▸ **GIVEN RECORDS**:
+-------+
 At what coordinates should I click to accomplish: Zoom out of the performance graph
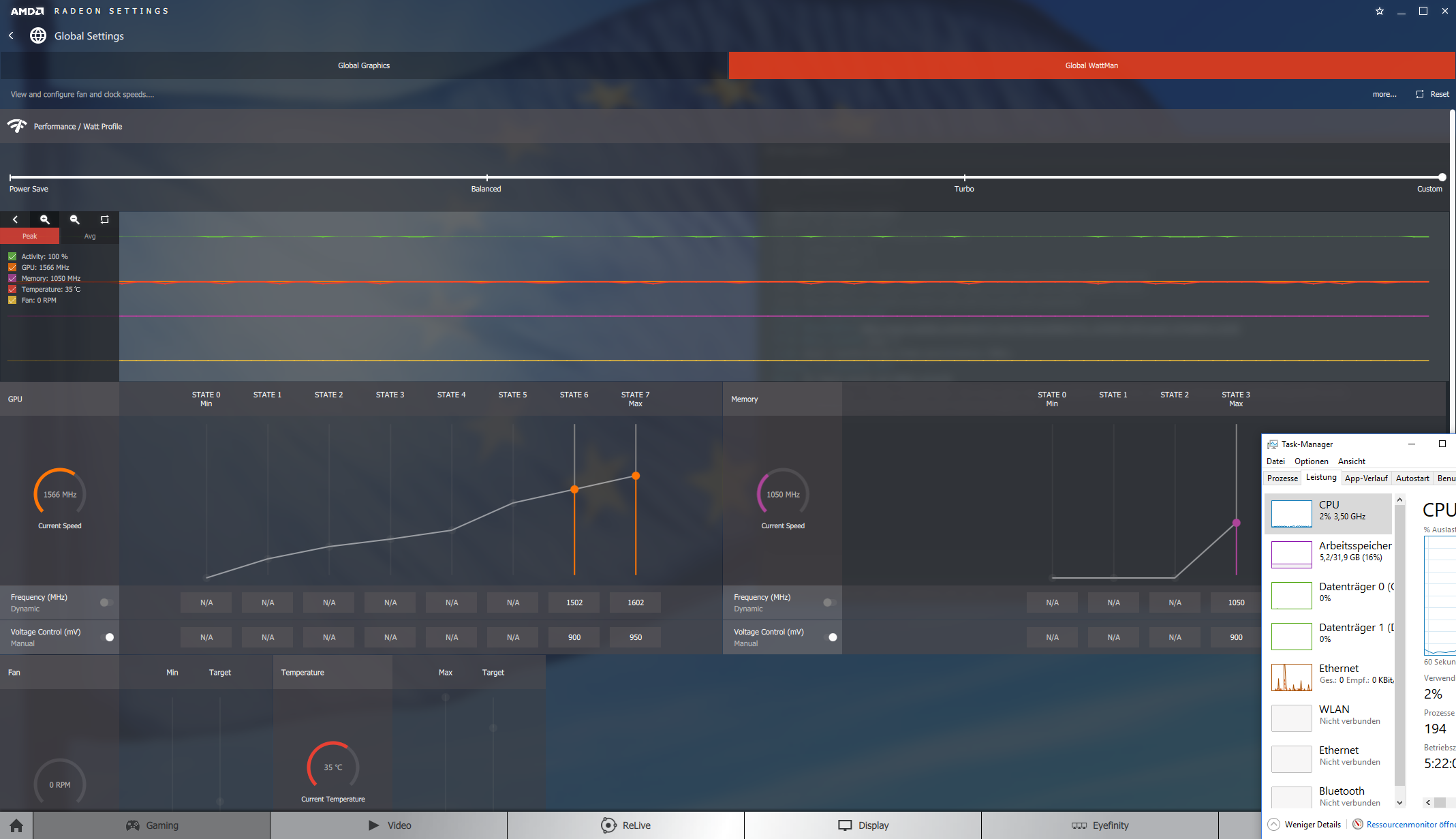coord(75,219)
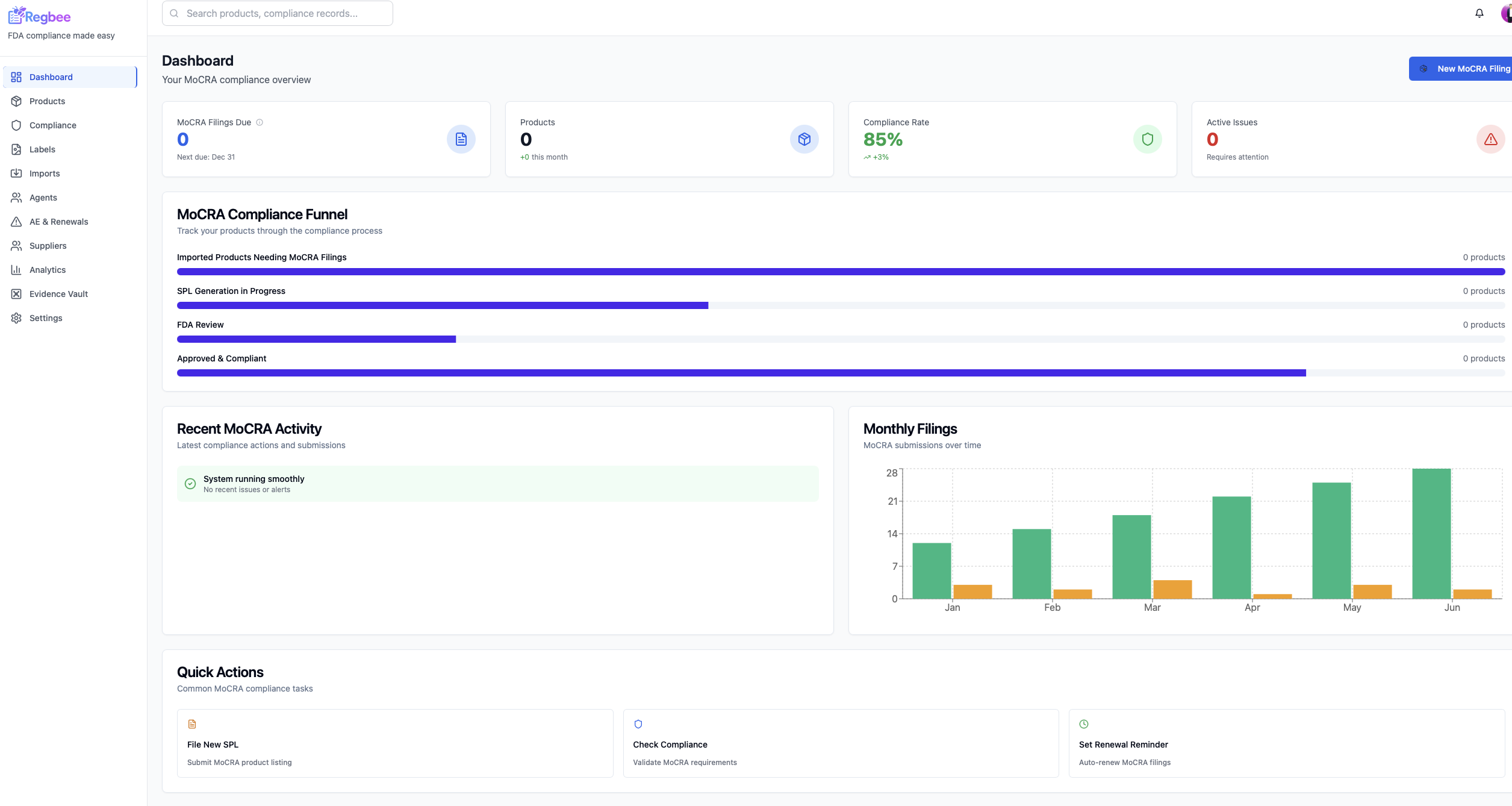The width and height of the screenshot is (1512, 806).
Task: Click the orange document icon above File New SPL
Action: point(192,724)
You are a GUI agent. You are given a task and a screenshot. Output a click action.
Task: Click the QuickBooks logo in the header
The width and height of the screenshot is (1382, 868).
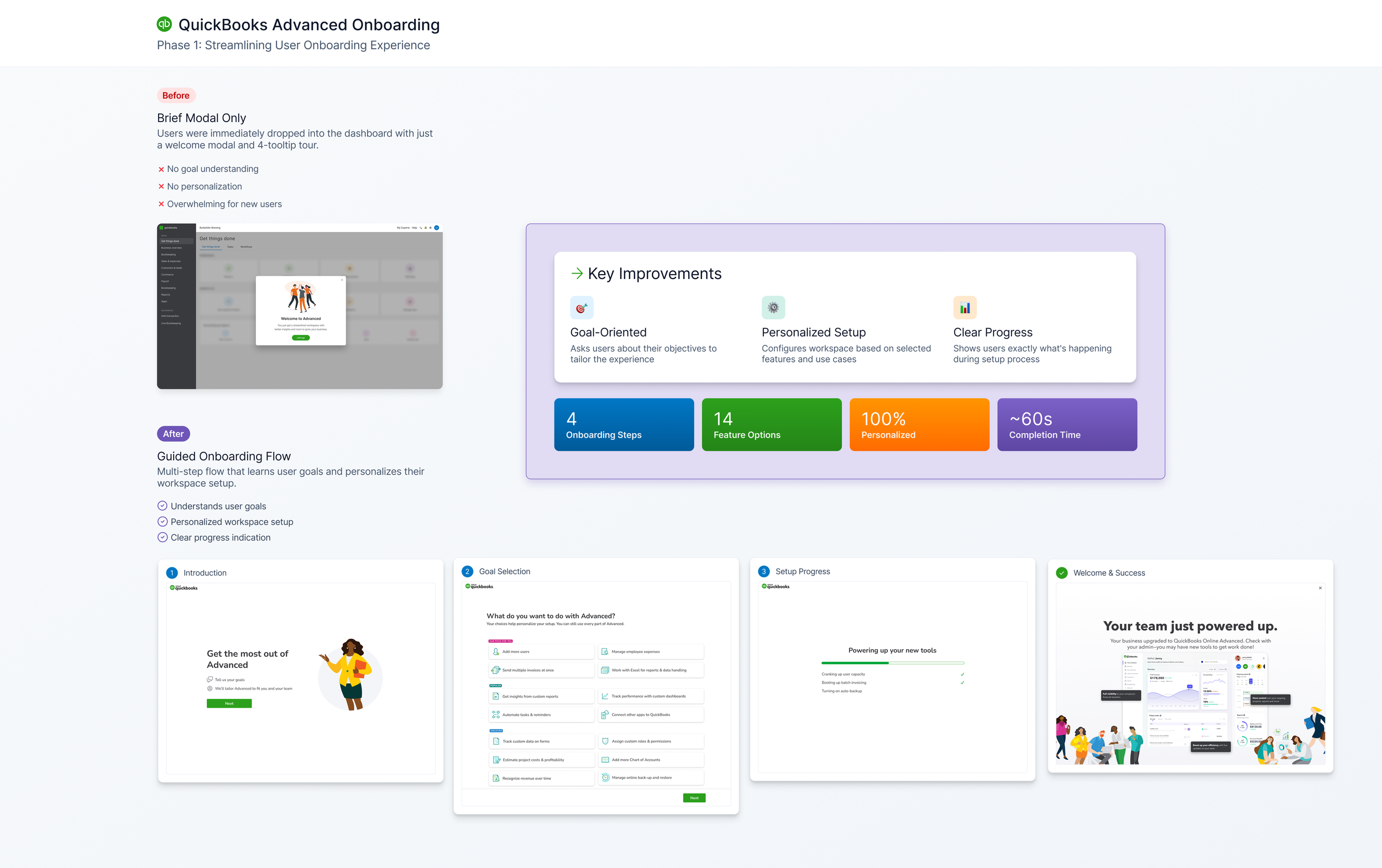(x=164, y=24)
+-------+
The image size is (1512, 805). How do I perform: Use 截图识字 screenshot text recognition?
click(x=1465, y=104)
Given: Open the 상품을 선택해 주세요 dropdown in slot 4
+-------+
▸ **EXERCISE BRIEF**:
Beginning with the line that contains "At what coordinates" and ending with the line that contains "Task: Click the QuickBooks logo in the header", reproduce the listing exactly, pictures excluded.

▸ **YOUR SOLUTION**:
 At what coordinates should I click to accomplish: Zoom out of the performance graph
coord(75,219)
The width and height of the screenshot is (1512, 806).
Task: Click the orange document icon above File New SPL
Action: point(192,724)
You are a GUI agent. You are given a task and a screenshot. Output a click action.
Task: Click the QuickBooks logo in the header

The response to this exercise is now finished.